Considering that higher levels of glycemia affect all periodontal regions, not only the regions in contact with periodontopathogens, the absence of differences in the distribution of immunoreactive cells could be explained based on the central role of AGE-RAGE interaction, whose could be detected in all regions of periodontal tissues. In fact, this mechanism seems to be associated with arthritis development, a chronic systemic disease related to altered patterns of bone resorption, as observed in periodontitis [47–49].

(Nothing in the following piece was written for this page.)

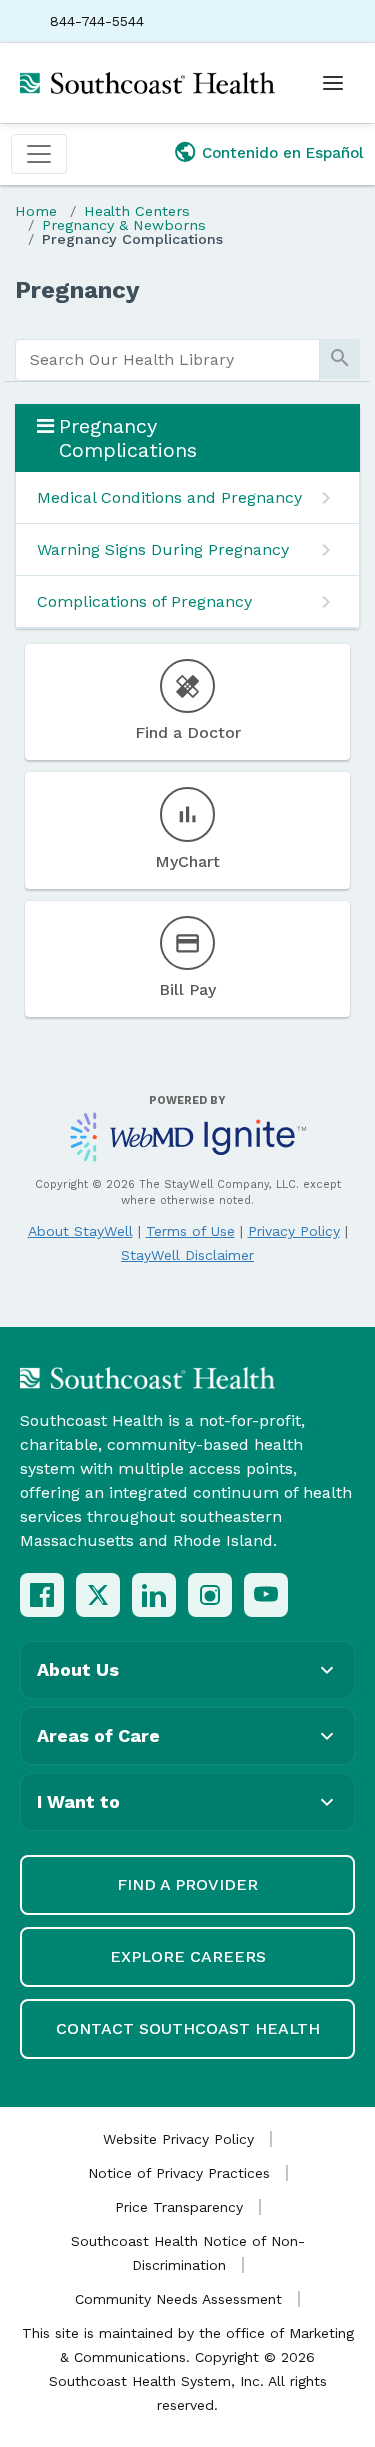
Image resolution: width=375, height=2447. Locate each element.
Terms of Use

Taken together, diabetes seems to be associated with host response dysfunction, which exacerbates the expression and/or activation of intracellular signaling molecules, resulting in upregulation of inflammatory mediators. Our results demonstrated that diabetes may trigger periodontal disease induction throughout the dysregulation of immune and inflammatory response against commensal periodopathogenic microbiota. In fact, these biological events may partially explain the increased severity of periodontal disease and decreased ability to repair tissue in presence of diabetes. However, further studies must be carried out to improve knowledge on the interaction between diabetes and periodontal diseases, which may serve as a basis for the development of more effective strategies for prevention and treatment of periodontitis in diabetic patients.
This paper was supported by Grants from Fundação de Amparo à Pesquisa do Estado de São Paulo-FAPESP (2007/07681-2).